Rennes est numérique y compris ses jardins ouvriers, qu’on dit désormais familiaux. Mettons. J’ai un nouveau voisin. La trentaine conquérante, il fait face à la friche, parcelle n° 24. Mettons. Il est courageux. Sa parcelle n’a pas été cultivée depuis un an et l’oeuvre du temps a fait son oeuvre. Face aux parcelles, au début de roncier, aux orties signant une terre azotée, aux liserons liant le tout et s’emberlificotant à l’envi, face à l’adversité donc, il est debout. Il fait front. Nous sommes fin juin, il me dit : j’ai regardé sur Internet, pour ce qui est des pommes de terre, c’est râpé.
Rennes est numérique et ses jardins le deviennent. Les plus anciens de mes voisins occupent leurs parcelles de manière ancestrale mais en 2013, quelque chose a changé. Il a tellement plu, le froid a tellement persisté que plus aucun proverbe ne tient. Saint Barnabé ou Saints de glaces, Saint Médard ou Pâques aux tisons, jusque juin, le désastre fut général. Le baromètre des dictons est à la renverse, l’aune proverbiale est caduque. Certains vont jusque négliger les lunaisons. Fort de ce charivari, un ancien me dit : C’est quand même pas le poireau qui commande et moi qui lui obéis. Et d’ajouter, sourdement colérique, je vais quand même pas regarder sur l’ordinateur la météo à dix jours !

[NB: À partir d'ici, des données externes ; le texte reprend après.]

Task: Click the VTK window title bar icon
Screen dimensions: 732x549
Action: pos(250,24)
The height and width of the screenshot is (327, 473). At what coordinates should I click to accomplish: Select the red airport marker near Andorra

À Rennes la numérique, les jardiniers sont branchés. Ma voisine du bas, le long de la ligne, se décourage. Elle ne retrouve plus ses haricots verts. L’herbe les dépasse, tout est enfoui. Elle se place au coin de sa parcelle comme un boxeur sonné. Elle sort la tablette de son sac. L’écran s’éclaire et ses yeux aussi. Elle pianote un SOS. Ma voisine du bas s’appelle Olympe. Turque d’origine. La jardinière réticulaire affole les réseaux: ils arrivent à sept ou neuf en moins de deux. En bras de chemises, en silence et en rang. Les haricots ont retrouvé l’air et l’herbe est en tas. Je suis un peu écoeuré, me sens un peu seul. Pour me consoler, dans ma sacoche, ma tablette de chocolat ! Mince, elle a fondu.
Rennes est un jardin numérique. Une nouvelle culture qui germe de partout. Dans une cabane assez banale, deux pièces quand même, quelques ajouts, un salon-salle à manger sur plancher de palettes, un évier de zinc, abondé par une gouttière. Dans l’appentis accolé les outils, tous ceux qu’il faut et les autres, ceux qui pourraient servir. La brouette, et celle qu’on prête. Tout un fourbis. Le jardinier est encore derrière. Branchée sur une hélice discrètement montée au faite d’un cerisier, son imprimante 3 D est en train de travailler, une carotte plus vraie que vraie sort doucement. La question de ce labo clandestin dont je ne dirai rien des abscisses ni rien des ordonnées, porte, pour l’heure sur sa comestibilité.